Research The Army Alpha and Beta tests opened the floodgates to a host of other group tests of mental ability. Today, most U.S. students are assessed with at least one of these tests at some point while in school.
The SAT is just one familiar example. This sort of test is typically given to a whole class of students or group of individuals at once. The test often consists of numerous multiple-choice questions, which are answered on a special answer sheet that can be scored by a machine.
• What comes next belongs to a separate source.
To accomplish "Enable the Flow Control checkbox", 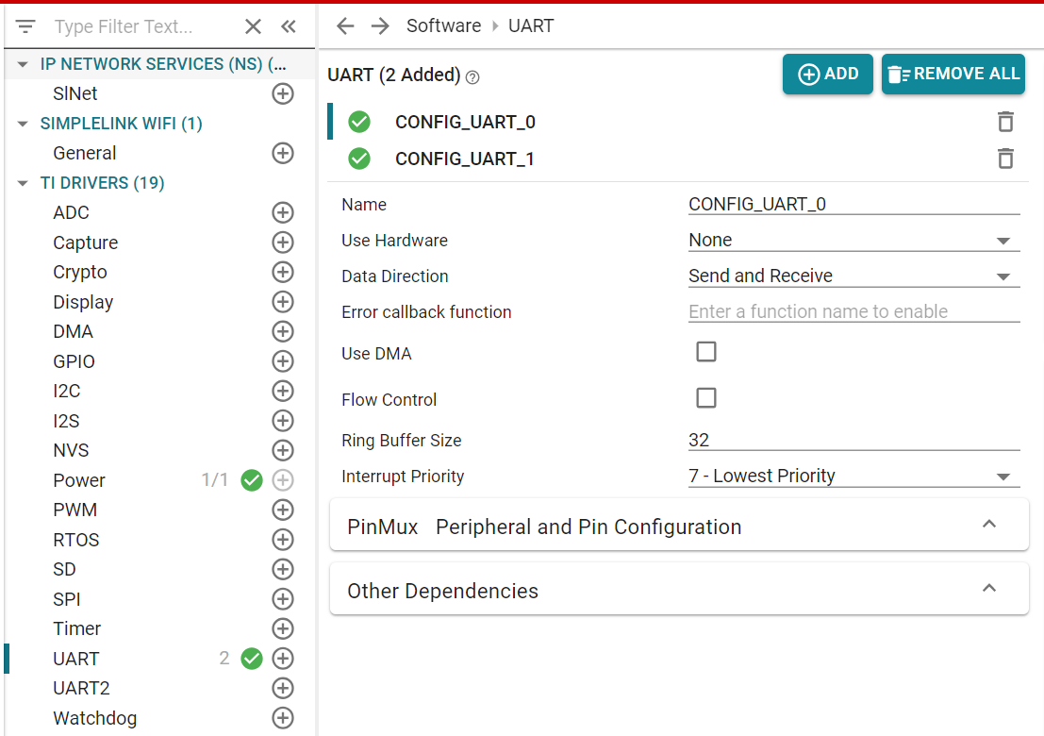I will pyautogui.click(x=706, y=398).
One of the big advantages to such tests is that they are standardized. This means that the tests themselves have undergone extensive testing before ever being used in an actual classroom or other real-life situation. During the development phase, a test is given to a representative sample of individuals under clearly spelled-out conditions, and the results are scored and interpreted according to set criteria. The goal is to establish a standardized method of giving, scoring, and interpreting the test in the future. This helps ensure that as much as possible of the variance in scores will be caused by true differences in ability, and not by differences in the testing procedure.
Norms are also provided to help with the interpretation process. These are the test results gathered from a particular group of test takers during the development phase. The norms can then be used as benchmarks for interpreting individual test scores in the future. Depending on the test, different kinds of norms may be provided. For example, age norms and grade norms indicate the average scores of a group of test takers who are of a certain age or in a particular grade.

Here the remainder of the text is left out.